Lena Dunham Is Out of the Hospital After Surgery for Ruptured Ovarian Cyst

Lena Dunham is Out of the Hospital After Surgery for Ruptured Ovarian Cyst
Lena Dunham
Jon Kopaloff/FilmMagic

03/07/2016 AT 11:45 AM EST

Two days after going to the hospital for surgery following a ruptured ovarian cyst, Lena Dunham is heading home.

In an Instagram post Monday morning, the Girls star said that she left the hospital.

"Thank you so much for the love. I'm safely out of the hospital and recuperating. Your well wishes mean the world. I can't wait to be up and active, and to show my thanks.

"always your girl, Lena"





Her spokesperson told PEOPLE that she would have surgery on Saturday.

"Lena Dunham has been very public with her personal bouts with endometriosis. This morning, she suffered from an ovarian cyst rupture and has been taken to the hospital," her spokesperson, Cindi Berger, said in a statement. "Lena will be undergoing surgery at an undisclosed hospital. We thank you for you understanding and hope that Lena's privacy will be respected."

Dunham announced last month that she would not be doing press before the new season of Girls premiered on Feb. 21 due to a severe flare-up of endometriosis.

"I am currently going through a rough patch with the illness and my body (along with my amazing doctors) let me know, in no uncertain terms, that it's time to rest," Dunham wrote in Facebook post Feb. 8.

"So many women with this disease literally don't have the option of time off and I won't take it for granted."

Hey Beloved Pals,I just wanted to let you know that, while I am so excited for Girls to return on Feb 21, I won't be...

Posted by Lena Dunham onĀ Monday, 8 February 2016


Dunham recently told Paper magazine that due to her condition, she might be unable to have kids on her own.

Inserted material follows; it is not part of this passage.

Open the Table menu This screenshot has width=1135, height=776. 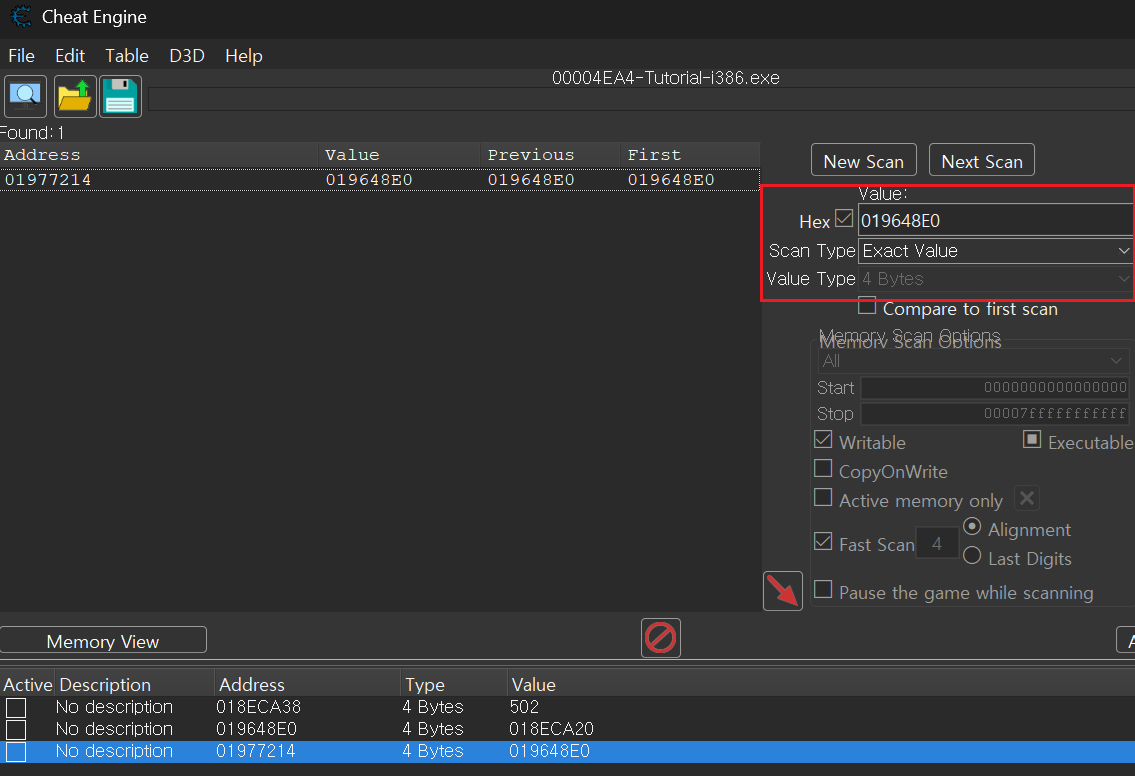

"I've always wanted to be a mother as long as I've been on this earth, it's something that has been important to me," Dunham said. "I've said to my boyfriend [Bleachers frontman Jack Antonoff], 'If fertility ends up being a challenge for me, I'm not gonna be the person who spends six years in IVF' because while I'm really intrigued by the possibility of carrying a child in my body, and I don't judge anyone else's choices, for me, years and years of hormones and body manipulation wouldn't work for my psychology and my body."

Instead, the writer and actress would be open to adoption.

"It's not important enough to me that my child come out of my body and it's not important to me, really at all, that the child belonged to Jack and me on a genetic level. It's important to me that we have the right child for us and take the right kind of care of them."